Research

Welcome to our research page!

We are interested how plants transport organic molecules to provide energy, molecular building blocks, and vital signals to distant tissues for growth and development. To this end, we study plants from the sub-cellular to the whole organism level combining microscopy, functional genetics, synthetic biology, and physiological approaches.

The plant vascular system consists of xylem and phloem, with the former transporting water and inorganic nutrients from the root to the shoot, and the phloem transporting organic nutrients, such as sugars and amino acids from photosynthetically active “source leaves” to photosynthetically inactive “sink tissues” like roots and fruits.

The conductive cells of the phloem, the “sieve elements” are a uniquely derived cell type. Unlike xylem vessels, sieve elements are alive.

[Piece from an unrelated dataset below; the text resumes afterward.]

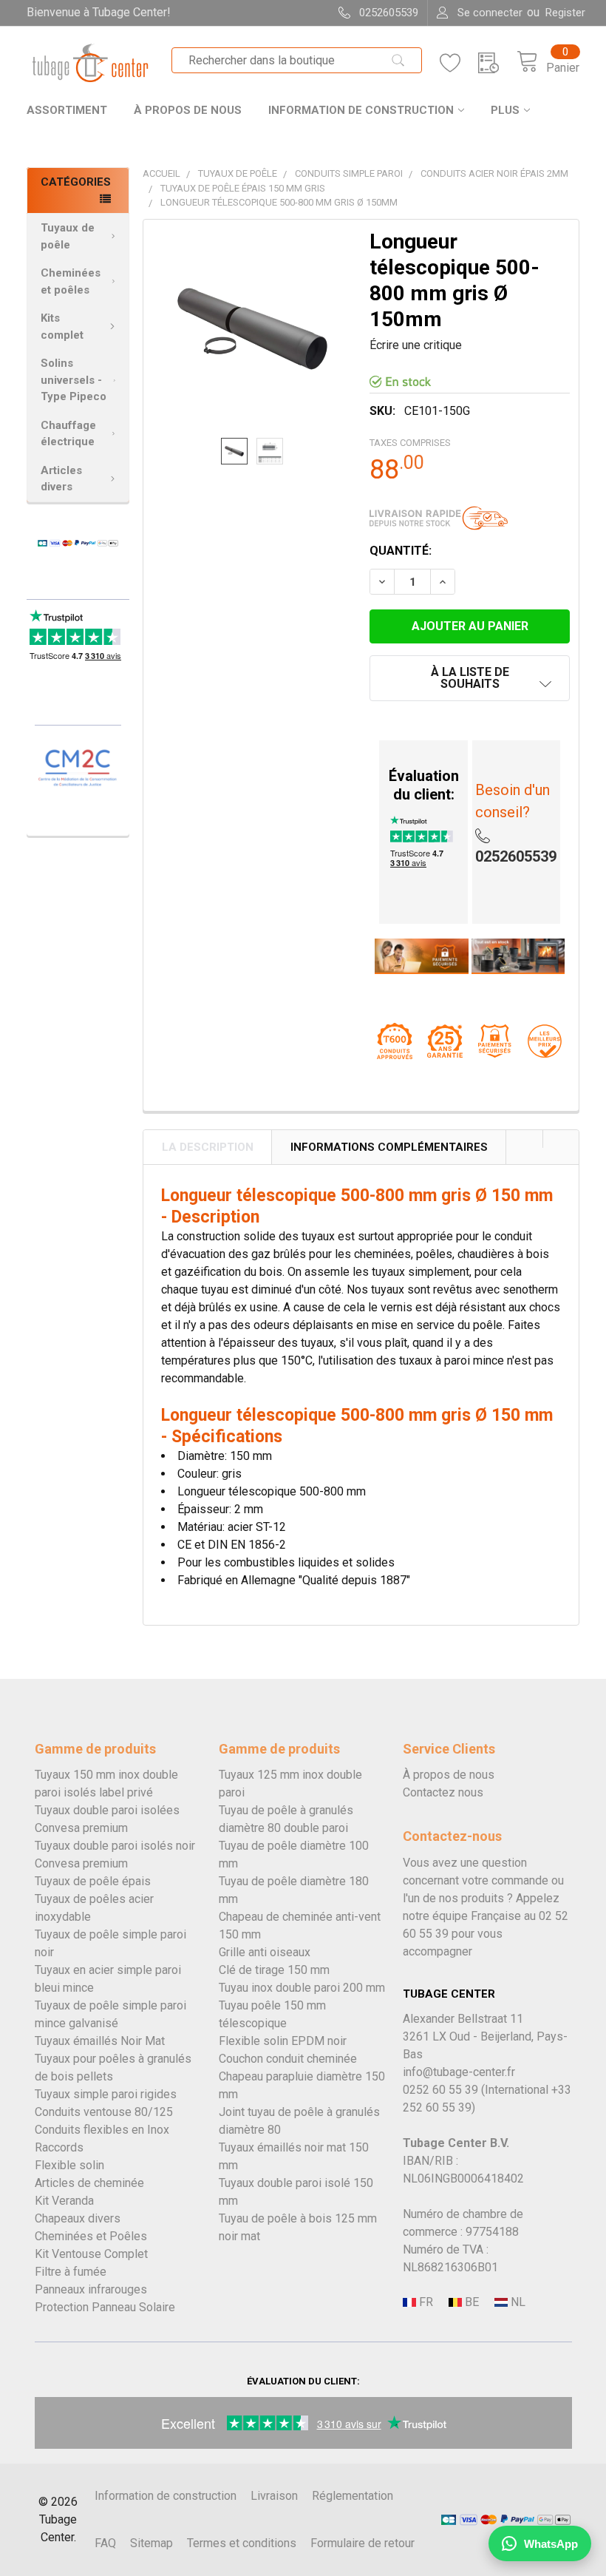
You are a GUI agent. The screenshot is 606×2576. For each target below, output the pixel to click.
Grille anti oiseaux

Yet they have degraded most of their cellular content and are interconnected through large cytosolic tunnels in the cell wall, the so-called “sieve pores” that perforate the “sieve plate”. At the cellular scale, sieve pores are enormous with diameters between 0.2 to 5.0 µm – approximately 10-250 times the size of plasmodesmata (the cytosolic connections between most plant cells) or 100-5000x the size of gap junctions (the cytosolic connections found between animal cells). The combination of a drastically reduced cellular content and the large connecting sieve pores make sieve elements exceptionally adapted to high-volume symplastic (i.e. intracellular) transport as opposed to the apoplastic (i.e. extracellular) transport that occurs in the dead xylem vessels. To build the large sieve pores, sieve elements undergo a profound remodeling of their cell wall that includes the deposition and degradation of callose (Barratt et al., 2011, Kalmbach & Helariutta 2019, Kalmbach et al., 2023) and pectin (Kalmbach et al., 2023). On the other hand, constrictions of sieve pores, either due to developmental defects or biotic and abiotic stressors, can have drastic physiological consequences.

In our group we investigate how these cell wall remodeling processes are orchestrated, executed, and fine-tuned during tissue development and how changes in cell wall architecture can influence phloem transport and ultimately plant growth and development. Notably, we address the localized deposition and degradation of callose and the tissue-specific remodeling of pectin.

In absolute terms, callose is a rare but usually highly localized cell wall polymer. Besides its deposition around sieve pores, callose is locally deposited in trichomes, pollen tubes, and during cytokinesis. In addition to such deposition as a context- or tissue-specific developmental feature, callose is also produced as a stress response to physical damage or pathogen infections. We aim to understand how callose biosynthetic enzymes are recruited and regulated in a tissue-specific context to shape a critical cellular feature in the developing phloem. We think that understanding callose deposition in developing sieve pores will ultimately help understanding the cellular processes of callose deposition in other developmental or adaptive contexts as well.

Unlike callose, pectin is a highly variable and, in angiosperms, the most abundant cell wall polymer. Pectin can be heavily modified and being very abundant, renders other cell wall polymers inaccessible thus potentially acting as a “gatekeeper” to enable or prevent enzymatic degradation of non-pectin cell wall polymers. Pectin-modifying enzymes are numerous and pectin breakdown products can be potent elicitors for cellular signaling pathways. This complexity makes it difficult to address pectin modification in a defined tissue- and context-specific contexts. We recently identified pectin degradation through a phloem-specific enzyme to be essential for normal sieve element development and function (Kalmbach et al., 2023). We now aim to understand how sieve-element-specific pectin modification affects phloem function and whether this pectin degradation acts solely on the cell wall architecture or rather in concert with cell wall signaling mechanisms that are locally provoked by production of pectin breakdown products.